**SOURCE DOCUMENT:**
It was an idyllic scene, reminiscent of King Duncan's comments in the first act of the Scottish Play: "This castle hath a pleasant seat; the air nimbly and sweetly recommends itself unto our gentle senses."

But - as the ill-fated monarch discovers to his cost - appearances at Cawdor can be deceptive. In the play, Duncan names Macbeth Thane of Cawdor, but is then killed in his sleep by the nobleman and his ambitious wife, Lady Macbeth. Now - six centuries after the events portrayed in Macbeth - Cawdor is once again at the heart of a bitter dynastic rivalry.

Last week, the current Thane of Cawdor, Lady Angelika's stepson, Colin Campbell, found himself on the wrong side of Cawdor's drawbridge.

He was not at the party. Neither were his brother and three sisters, nor any of their immediate family. One of Britain's most distinguished aristocratic families has been frozen out of its ancestral seat.

The snub was the latest chapter in a 13-year feud involving a secret will, a string of court cases and a bitter fight for control of the 14th-century estate. The dispute broke out after the death of the previous thane, Hugh Campbell, in 1992 and will be reignited this week when his eldest daughter, Liza, publishes her memoir of family life at Cawdor.

In Title Deeds, Lady Liza said that her father had "shades of Macbeth", and described him as domineering and embittered alcoholic with a "hefty cocaine habit". Her father was allegedly obsessed with sex and lived on a diet of pink gins, warping his mind so badly he decided to cut his family out of their historical inheritance.

**GIVEN DATA:**
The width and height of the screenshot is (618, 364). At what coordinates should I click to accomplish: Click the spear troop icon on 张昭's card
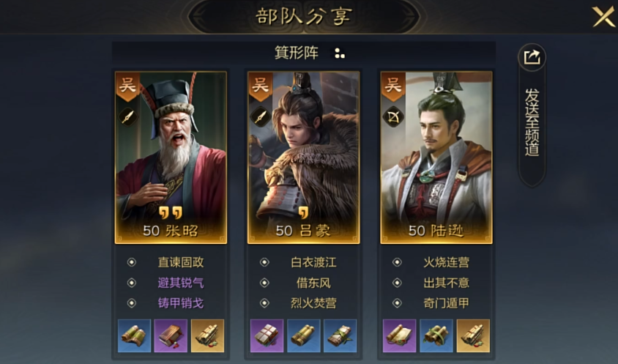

**EXERCISES:**
(a) According to the Cawdor feud article, in what year did the previous thane, Hugh Campbell, die?
(b) Continue the article on the Cawdor family feud, starting right after its last sentence.

**IN RESPONSE:**
(a) 1992

(b)
Now Lady Angelika has spoken out in defence of her late husband, accusing her stepdaughter of writing "fiction", possibly just to make money.

"The things she is saying are absolutely untrue. You can't libel the dead, but this is a terrible slur on his memory," she told The Independent on Sunday. "This book is very hurtful - not just for me but for the people of this area. My husband was greatly admired and a lot of people here are deeply hurt by what has been said. Some of the claims made me feel sick," she said.

Lady Liza says that her father's achievements in life amounted to a "list of perfidies". She accuses him of squandering the family fortune, "brutalising his first wife, my mother; discarding friendships like used tissues; indulging in fabulously injudicious sexual adventures [and] destroying his health".

According to Lady Liza, 46, her father was troubled by deep anxieties but terrorised his own family. In an uncanny echo of the ghostly subplot of Macbeth, Hugh Campbell was given to superstition, and at one stage became convinced that his stepmother was using black magic against him. To cover up his own insecurities, he turned to alcohol, which in turn made him "paranoid, belligerent, sexually incontinent and, on occasions, violent", Lady Liza said.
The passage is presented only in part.